## begin Supplied data

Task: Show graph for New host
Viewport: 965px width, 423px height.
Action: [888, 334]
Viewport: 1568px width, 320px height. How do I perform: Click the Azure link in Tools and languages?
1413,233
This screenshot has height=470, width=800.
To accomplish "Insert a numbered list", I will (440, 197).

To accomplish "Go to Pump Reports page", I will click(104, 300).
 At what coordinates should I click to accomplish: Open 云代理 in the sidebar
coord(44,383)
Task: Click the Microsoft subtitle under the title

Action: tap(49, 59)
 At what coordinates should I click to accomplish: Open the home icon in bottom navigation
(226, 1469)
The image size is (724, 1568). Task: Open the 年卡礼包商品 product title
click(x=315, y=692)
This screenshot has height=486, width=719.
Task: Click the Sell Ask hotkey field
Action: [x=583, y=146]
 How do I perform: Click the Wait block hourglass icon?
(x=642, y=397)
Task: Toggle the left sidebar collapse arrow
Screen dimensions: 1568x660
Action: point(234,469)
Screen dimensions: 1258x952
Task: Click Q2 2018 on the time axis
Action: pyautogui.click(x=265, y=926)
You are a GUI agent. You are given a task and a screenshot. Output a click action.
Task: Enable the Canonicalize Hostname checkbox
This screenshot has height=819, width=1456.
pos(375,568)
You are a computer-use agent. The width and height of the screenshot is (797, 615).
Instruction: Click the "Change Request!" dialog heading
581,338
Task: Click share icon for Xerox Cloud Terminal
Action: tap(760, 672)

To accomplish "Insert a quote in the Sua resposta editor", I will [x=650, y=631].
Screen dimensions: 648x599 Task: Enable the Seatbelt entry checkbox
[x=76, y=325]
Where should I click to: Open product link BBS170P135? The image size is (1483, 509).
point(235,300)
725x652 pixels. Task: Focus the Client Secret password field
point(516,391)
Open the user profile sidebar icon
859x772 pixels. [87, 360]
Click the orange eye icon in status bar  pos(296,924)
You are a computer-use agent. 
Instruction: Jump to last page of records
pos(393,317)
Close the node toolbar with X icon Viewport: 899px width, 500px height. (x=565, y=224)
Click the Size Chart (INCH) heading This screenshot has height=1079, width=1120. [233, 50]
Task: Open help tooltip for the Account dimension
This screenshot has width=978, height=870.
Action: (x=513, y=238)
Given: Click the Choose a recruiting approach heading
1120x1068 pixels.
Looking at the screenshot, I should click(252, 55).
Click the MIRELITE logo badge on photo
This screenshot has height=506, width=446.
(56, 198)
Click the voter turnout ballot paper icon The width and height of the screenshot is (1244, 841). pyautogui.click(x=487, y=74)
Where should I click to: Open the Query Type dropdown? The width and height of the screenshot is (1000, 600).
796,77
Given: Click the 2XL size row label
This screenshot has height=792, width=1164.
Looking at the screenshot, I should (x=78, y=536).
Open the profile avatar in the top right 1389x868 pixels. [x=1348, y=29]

## end Supplied data

Starting with the first row and ending after the line containing "(x=642, y=397)", change every "Viewport" to "Window" and write out those lines with nothing else altered.

* [Exercise output]
Task: Show graph for New host
Window: 965px width, 423px height.
Action: [888, 334]
Window: 1568px width, 320px height. How do I perform: Click the Azure link in Tools and languages?
1413,233
This screenshot has height=470, width=800.
To accomplish "Insert a numbered list", I will (440, 197).

To accomplish "Go to Pump Reports page", I will click(104, 300).
 At what coordinates should I click to accomplish: Open 云代理 in the sidebar
coord(44,383)
Task: Click the Microsoft subtitle under the title

Action: tap(49, 59)
 At what coordinates should I click to accomplish: Open the home icon in bottom navigation
(226, 1469)
The image size is (724, 1568). Task: Open the 年卡礼包商品 product title
click(x=315, y=692)
This screenshot has height=486, width=719.
Task: Click the Sell Ask hotkey field
Action: [x=583, y=146]
 How do I perform: Click the Wait block hourglass icon?
(x=642, y=397)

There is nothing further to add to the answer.